Infineon is doubling down on one of the biggest bottlenecks in the AI boom: power. This week in Taipei, the company hosted its “We Power AI” event, marking the second year in a row it has staged a large-scale forum in Taiwan centered on power technologies designed specifically for AI data centers.
The message from the event was clear: as AI servers grow more powerful, the infrastructure behind them has to evolve just as fast. Modern AI workloads don’t just demand faster chips and more memory; they require far more electricity, more efficient conversion of that electricity, and better ways to manage heat and energy loss across the entire data center stack. That puts power semiconductors—components that control, convert, and deliver electricity—right at the center of next-generation AI infrastructure.

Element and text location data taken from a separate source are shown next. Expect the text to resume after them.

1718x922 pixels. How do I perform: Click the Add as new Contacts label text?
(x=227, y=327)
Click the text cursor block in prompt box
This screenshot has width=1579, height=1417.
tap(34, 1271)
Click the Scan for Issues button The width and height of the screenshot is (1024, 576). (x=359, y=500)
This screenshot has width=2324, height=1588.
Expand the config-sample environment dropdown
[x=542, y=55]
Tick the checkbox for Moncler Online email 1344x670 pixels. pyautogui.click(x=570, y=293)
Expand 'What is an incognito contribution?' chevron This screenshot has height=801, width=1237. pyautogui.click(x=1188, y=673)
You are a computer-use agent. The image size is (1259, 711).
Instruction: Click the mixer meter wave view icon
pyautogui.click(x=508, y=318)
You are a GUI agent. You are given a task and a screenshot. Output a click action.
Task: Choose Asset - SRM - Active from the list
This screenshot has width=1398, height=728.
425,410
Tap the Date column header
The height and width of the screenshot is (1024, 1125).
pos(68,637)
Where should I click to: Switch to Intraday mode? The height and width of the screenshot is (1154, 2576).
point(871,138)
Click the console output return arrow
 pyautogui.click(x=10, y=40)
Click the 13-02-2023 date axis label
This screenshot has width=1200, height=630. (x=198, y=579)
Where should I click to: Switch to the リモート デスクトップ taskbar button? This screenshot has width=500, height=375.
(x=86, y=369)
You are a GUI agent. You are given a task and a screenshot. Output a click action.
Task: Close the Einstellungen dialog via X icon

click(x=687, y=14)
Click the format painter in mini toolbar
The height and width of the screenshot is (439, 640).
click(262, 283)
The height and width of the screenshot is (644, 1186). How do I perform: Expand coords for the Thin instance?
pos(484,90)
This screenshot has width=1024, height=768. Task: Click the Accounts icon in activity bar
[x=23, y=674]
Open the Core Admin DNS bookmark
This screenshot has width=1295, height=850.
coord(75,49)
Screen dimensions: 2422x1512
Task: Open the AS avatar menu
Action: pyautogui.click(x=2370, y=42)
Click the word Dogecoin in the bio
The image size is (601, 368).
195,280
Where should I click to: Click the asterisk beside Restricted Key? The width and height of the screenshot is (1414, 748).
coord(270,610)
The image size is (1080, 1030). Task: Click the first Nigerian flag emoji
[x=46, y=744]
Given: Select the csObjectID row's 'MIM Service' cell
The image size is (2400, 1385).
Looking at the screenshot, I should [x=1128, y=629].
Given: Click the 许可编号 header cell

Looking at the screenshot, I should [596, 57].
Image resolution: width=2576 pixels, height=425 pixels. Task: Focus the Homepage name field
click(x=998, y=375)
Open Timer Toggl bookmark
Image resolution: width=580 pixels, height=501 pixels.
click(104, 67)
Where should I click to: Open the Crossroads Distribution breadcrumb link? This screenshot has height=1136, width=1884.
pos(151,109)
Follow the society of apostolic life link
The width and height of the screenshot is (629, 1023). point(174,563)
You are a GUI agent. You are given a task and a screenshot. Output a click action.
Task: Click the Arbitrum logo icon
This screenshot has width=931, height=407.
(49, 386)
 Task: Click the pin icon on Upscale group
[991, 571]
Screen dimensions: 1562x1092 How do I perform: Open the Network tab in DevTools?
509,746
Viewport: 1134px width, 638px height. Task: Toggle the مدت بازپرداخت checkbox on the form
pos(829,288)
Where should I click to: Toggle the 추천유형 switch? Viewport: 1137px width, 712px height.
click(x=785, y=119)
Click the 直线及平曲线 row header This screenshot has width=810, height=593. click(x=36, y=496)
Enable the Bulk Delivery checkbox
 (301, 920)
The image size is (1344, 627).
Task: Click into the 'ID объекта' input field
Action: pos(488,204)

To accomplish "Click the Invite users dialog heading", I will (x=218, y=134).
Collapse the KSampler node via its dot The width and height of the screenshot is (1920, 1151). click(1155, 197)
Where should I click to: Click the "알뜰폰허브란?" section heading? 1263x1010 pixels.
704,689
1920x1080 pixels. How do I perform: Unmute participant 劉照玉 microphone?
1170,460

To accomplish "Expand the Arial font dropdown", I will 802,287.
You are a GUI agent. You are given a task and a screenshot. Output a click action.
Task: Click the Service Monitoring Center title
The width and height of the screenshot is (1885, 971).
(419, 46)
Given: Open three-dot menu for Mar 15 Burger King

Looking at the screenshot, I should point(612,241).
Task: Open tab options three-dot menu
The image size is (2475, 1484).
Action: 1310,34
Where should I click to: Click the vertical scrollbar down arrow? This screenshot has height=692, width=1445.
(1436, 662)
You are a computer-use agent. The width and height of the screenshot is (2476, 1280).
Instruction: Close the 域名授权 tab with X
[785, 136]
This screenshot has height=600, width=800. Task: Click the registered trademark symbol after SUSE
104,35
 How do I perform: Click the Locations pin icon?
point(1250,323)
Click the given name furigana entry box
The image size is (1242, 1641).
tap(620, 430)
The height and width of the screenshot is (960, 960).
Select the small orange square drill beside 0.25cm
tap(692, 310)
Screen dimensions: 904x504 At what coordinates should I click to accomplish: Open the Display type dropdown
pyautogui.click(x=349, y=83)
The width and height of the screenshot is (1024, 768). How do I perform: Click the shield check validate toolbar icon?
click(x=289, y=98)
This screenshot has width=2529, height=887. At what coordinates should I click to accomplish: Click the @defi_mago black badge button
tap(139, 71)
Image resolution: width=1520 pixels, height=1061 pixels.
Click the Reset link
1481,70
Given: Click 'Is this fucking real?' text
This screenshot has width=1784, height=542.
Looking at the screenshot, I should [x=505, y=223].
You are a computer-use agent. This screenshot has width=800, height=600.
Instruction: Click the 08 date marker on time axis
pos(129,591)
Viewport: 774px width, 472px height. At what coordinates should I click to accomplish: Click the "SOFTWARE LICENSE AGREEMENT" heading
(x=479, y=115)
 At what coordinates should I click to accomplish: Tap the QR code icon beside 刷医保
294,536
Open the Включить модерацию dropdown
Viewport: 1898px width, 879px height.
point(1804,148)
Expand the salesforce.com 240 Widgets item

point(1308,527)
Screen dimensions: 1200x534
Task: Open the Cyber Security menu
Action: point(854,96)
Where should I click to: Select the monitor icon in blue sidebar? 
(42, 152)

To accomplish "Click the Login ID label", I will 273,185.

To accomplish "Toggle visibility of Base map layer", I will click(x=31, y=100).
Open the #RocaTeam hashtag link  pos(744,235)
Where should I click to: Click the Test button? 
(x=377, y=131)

Infineon used the Taipei gathering to spotlight how the “power content” inside AI data centers is rising quickly. As AI computing expands, the value of power semiconductor components per kilowatt of delivered power is expected to increase, reflecting the growing complexity of power delivery, tighter efficiency requirements, and the push to reduce operating costs and emissions. In other words, boosting performance in AI data centers increasingly depends on smarter, more advanced power electronics—not just bigger power supplies.
Adam White, President of Infineon’s Power & Sensor Systems division, was among the leaders outlining the company’s focus on enabling efficient, scalable AI infrastructure. The event emphasized the need for end-to-end innovation, from the grid connection and power distribution systems to server power units and the advanced semiconductor technologies that help reduce energy loss at each step.
Why does this matter to the broader tech world? Because energy is becoming one of the defining constraints of AI growth. Data center operators are under pressure to expand capacity while keeping electricity costs manageable and meeting sustainability targets. Every improvement in power conversion efficiency can translate into significant savings when scaled across thousands of servers running around the clock. That’s why solutions built around advanced power semiconductors are drawing increased attention as AI adoption accelerates.
By hosting “We Power AI” in Taiwan for the second consecutive year, Infineon is also signaling how strategically important the region is to the future of AI infrastructure and the global semiconductor ecosystem. Taiwan remains a central hub for hardware innovation and supply chains, and events like this create a platform for collaboration around the power technologies that will shape the next era of AI data centers.
As AI demand continues to surge, the race won’t be won by compute alone. The companies that can deliver more performance per watt—and help data centers scale without power becoming a hard limit—will play a major role in what the AI future looks like. Infineon’s Taipei event underscored that power electronics are no longer background components; they’re becoming a primary driver of AI scalability.